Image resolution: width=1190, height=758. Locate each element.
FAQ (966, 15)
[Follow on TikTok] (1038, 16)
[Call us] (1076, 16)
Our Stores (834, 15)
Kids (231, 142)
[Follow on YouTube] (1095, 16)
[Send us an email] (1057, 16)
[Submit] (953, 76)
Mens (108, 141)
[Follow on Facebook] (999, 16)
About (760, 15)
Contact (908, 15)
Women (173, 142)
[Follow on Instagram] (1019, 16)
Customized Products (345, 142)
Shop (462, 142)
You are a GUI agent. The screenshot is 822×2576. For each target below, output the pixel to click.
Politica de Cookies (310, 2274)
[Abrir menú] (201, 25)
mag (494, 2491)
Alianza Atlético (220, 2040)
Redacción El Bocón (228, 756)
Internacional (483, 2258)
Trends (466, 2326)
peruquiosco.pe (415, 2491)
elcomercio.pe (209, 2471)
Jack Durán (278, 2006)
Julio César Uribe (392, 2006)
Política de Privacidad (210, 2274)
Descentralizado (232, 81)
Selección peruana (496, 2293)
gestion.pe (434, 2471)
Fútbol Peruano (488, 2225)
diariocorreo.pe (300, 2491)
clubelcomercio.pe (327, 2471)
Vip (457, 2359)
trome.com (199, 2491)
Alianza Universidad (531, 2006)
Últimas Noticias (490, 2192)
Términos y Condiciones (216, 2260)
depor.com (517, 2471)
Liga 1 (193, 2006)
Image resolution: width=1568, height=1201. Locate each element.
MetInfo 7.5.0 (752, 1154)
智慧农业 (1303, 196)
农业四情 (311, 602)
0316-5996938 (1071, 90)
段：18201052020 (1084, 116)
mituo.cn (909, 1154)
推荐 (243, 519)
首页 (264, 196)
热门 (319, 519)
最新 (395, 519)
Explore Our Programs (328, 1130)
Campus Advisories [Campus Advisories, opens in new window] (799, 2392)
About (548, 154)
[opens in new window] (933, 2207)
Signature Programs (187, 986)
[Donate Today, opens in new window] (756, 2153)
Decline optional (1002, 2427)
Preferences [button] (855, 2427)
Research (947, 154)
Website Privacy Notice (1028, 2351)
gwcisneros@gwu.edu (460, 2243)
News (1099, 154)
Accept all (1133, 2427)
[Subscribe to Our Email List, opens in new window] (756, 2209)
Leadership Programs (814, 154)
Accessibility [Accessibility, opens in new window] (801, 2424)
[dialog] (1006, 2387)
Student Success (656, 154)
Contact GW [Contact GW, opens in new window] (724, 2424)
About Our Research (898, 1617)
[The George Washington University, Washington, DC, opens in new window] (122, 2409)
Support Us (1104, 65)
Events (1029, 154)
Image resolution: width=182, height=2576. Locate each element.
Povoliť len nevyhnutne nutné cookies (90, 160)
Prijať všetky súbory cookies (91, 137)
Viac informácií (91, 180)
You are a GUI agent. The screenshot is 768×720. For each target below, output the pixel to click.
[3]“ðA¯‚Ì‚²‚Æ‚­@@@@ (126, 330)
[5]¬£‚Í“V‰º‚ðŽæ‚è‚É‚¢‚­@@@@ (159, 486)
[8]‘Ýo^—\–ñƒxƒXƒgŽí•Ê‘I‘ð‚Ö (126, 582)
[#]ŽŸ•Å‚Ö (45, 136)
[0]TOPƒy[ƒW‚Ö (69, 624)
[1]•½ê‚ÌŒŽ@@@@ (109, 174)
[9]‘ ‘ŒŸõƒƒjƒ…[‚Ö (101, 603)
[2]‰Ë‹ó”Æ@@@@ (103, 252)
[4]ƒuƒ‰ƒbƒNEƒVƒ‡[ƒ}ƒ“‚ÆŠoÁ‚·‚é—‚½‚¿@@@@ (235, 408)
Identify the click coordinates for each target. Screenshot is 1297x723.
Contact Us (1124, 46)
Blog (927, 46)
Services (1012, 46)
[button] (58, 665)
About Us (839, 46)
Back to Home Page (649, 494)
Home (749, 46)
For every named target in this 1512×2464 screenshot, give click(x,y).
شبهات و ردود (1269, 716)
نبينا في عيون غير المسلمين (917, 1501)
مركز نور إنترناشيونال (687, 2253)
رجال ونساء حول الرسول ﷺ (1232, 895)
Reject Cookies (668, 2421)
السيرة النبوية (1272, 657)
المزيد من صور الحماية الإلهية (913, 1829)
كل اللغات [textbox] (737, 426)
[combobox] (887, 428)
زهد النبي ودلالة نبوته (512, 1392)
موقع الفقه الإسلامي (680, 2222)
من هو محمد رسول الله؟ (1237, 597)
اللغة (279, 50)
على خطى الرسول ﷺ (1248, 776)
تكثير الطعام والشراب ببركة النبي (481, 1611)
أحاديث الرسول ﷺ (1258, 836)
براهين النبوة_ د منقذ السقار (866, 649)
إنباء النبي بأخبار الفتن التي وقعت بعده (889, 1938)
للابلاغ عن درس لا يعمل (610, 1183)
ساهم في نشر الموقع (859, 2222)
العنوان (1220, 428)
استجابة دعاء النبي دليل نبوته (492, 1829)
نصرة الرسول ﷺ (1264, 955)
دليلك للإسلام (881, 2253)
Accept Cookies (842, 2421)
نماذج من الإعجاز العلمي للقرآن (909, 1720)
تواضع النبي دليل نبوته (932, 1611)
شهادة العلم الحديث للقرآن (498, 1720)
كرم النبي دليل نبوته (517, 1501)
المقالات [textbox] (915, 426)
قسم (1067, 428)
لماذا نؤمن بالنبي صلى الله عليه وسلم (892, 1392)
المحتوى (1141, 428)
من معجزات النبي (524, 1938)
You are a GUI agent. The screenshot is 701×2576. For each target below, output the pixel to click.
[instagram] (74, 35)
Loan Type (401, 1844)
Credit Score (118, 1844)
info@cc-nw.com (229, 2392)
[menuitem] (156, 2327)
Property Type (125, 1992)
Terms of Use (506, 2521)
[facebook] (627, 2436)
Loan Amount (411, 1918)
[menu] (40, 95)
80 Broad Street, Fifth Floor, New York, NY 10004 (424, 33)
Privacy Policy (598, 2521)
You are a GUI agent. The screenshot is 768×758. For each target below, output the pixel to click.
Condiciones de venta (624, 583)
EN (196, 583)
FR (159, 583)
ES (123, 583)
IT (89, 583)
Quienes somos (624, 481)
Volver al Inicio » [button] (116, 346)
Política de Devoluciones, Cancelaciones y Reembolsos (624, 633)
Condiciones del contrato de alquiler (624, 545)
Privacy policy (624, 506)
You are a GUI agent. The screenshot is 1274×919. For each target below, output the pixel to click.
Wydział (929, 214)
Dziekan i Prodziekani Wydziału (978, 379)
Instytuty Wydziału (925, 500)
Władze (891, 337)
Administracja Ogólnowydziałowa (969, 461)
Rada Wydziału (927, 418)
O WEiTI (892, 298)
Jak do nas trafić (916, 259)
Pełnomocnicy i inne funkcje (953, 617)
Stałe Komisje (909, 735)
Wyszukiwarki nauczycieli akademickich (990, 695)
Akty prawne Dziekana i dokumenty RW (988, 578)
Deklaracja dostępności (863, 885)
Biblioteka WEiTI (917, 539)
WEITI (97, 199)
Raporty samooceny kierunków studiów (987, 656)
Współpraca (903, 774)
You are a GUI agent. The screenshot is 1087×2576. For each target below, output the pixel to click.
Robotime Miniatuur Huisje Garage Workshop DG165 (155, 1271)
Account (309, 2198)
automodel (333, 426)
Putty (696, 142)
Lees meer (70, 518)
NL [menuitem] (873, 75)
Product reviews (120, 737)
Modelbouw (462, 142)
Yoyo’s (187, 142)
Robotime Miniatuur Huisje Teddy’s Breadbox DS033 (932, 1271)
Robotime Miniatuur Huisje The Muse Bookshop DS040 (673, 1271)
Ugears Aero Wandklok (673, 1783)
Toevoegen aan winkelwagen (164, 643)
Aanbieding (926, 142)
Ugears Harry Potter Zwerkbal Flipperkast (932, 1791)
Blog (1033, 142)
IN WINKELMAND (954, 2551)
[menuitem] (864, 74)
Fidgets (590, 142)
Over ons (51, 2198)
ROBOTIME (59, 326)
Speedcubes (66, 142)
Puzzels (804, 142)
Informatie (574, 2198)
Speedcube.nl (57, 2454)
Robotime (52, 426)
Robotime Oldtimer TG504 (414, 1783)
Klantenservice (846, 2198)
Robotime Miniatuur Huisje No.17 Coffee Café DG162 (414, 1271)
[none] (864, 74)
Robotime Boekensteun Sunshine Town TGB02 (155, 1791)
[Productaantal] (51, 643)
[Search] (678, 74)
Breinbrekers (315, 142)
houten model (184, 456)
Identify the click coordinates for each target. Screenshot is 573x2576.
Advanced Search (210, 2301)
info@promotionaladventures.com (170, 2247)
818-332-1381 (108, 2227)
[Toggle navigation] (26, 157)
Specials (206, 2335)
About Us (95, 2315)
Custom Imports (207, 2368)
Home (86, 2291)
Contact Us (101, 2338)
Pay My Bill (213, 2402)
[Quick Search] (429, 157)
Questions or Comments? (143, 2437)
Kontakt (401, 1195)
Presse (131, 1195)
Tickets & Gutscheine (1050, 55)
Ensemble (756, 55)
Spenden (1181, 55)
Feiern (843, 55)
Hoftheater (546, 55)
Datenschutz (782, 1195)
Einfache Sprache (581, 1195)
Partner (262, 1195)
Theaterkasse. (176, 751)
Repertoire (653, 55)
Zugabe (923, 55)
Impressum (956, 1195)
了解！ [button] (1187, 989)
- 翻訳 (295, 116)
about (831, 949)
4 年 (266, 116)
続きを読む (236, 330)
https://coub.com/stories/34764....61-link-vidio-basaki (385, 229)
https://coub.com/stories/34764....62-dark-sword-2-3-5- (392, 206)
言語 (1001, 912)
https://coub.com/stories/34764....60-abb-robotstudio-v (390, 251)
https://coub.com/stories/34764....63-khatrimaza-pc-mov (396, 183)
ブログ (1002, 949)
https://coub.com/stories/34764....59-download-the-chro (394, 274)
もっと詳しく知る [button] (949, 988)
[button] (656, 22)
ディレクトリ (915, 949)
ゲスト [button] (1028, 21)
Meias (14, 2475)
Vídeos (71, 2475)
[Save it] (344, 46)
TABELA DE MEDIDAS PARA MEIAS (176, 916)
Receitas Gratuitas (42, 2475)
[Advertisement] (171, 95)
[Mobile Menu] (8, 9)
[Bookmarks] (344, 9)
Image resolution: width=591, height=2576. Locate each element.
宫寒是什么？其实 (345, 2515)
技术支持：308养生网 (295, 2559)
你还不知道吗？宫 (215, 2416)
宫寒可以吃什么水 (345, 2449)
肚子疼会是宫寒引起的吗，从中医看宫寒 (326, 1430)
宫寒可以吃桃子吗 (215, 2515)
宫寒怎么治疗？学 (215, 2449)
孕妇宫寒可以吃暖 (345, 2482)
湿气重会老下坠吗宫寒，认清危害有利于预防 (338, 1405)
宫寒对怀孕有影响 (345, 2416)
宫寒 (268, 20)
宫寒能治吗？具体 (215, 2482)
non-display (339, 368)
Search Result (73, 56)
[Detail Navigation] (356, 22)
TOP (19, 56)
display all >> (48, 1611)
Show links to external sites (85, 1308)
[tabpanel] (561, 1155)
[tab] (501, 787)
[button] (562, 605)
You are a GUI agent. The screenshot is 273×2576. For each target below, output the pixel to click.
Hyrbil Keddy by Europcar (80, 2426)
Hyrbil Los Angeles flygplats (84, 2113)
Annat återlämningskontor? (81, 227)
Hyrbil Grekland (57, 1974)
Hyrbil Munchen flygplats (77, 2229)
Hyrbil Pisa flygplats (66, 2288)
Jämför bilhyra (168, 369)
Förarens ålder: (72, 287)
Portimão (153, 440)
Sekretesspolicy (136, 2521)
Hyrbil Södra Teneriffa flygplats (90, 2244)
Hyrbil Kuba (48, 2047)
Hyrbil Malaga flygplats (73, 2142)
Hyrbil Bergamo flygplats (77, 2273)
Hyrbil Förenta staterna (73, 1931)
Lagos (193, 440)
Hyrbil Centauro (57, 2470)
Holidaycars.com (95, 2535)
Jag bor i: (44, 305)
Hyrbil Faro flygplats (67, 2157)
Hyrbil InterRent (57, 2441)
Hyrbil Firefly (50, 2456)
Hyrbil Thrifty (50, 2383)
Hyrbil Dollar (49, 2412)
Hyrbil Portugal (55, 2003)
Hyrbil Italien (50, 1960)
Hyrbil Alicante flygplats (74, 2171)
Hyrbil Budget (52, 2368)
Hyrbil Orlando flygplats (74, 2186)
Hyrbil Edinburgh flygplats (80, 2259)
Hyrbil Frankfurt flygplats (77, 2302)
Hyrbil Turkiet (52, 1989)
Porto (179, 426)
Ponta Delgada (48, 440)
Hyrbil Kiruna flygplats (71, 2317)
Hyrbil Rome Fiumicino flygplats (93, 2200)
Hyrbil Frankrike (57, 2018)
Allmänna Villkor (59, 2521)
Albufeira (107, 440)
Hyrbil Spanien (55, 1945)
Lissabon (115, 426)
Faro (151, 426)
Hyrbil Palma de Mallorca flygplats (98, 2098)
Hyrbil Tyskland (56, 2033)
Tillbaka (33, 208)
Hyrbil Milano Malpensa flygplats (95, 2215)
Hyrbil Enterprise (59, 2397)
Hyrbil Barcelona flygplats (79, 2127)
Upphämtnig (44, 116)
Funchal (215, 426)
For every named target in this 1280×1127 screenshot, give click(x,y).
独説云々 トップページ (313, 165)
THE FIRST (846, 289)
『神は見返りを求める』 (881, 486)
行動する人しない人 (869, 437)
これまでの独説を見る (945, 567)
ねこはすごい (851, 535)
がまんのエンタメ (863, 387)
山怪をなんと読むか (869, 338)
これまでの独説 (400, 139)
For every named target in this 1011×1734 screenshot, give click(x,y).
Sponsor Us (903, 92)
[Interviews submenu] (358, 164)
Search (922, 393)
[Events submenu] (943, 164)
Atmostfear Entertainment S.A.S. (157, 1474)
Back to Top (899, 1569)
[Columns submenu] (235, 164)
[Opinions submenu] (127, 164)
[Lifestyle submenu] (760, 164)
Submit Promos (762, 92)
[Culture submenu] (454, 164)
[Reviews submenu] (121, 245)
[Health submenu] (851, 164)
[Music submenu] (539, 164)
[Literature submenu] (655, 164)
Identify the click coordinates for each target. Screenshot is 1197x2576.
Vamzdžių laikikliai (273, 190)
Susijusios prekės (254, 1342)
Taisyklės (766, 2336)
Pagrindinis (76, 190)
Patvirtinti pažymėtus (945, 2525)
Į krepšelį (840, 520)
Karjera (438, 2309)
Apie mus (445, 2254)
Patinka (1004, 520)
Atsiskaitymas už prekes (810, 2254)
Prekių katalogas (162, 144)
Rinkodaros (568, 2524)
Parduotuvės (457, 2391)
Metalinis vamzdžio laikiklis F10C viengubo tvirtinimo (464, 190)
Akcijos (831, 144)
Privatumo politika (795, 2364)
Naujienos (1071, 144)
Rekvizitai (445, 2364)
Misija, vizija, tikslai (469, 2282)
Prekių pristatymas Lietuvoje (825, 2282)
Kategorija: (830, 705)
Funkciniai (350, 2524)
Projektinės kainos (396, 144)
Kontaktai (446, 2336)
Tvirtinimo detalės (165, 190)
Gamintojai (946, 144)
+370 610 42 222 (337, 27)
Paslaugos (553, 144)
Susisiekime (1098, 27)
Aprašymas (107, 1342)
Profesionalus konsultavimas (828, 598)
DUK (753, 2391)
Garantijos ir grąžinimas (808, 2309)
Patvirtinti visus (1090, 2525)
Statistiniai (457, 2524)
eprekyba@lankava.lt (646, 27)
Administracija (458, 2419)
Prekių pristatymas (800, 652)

(VOTRE OBJECTIF)
Présentez, s'il vous plaît, la partie du matériel située entre les lignes contenant "TOP (19, 56)" et "Hyrbil Los Angeles flygplats (84, 2113)", bornes incluses, sous forme de CSV à deux colonnes nommées consigne et cible. Chaque texte et sa réponse forment une ligne, chacun dans un champ entre guillemets où les sauts de ligne sont remplacés par des espaces.

(TÂCHE TERMINÉE)
consigne,cible
"TOP","(19, 56)"
"display all >>","(48, 1611)"
"Show links to external sites","(85, 1308)"
"[tabpanel]","(561, 1155)"
"[tab]","(501, 787)"
"[button]","(562, 605)"
"You are a GUI agent. The screenshot is 273×2576. For each target below, output the pixel to click. Hyrbil Keddy by Europcar","(80, 2426)"
"Hyrbil Los Angeles flygplats","(84, 2113)"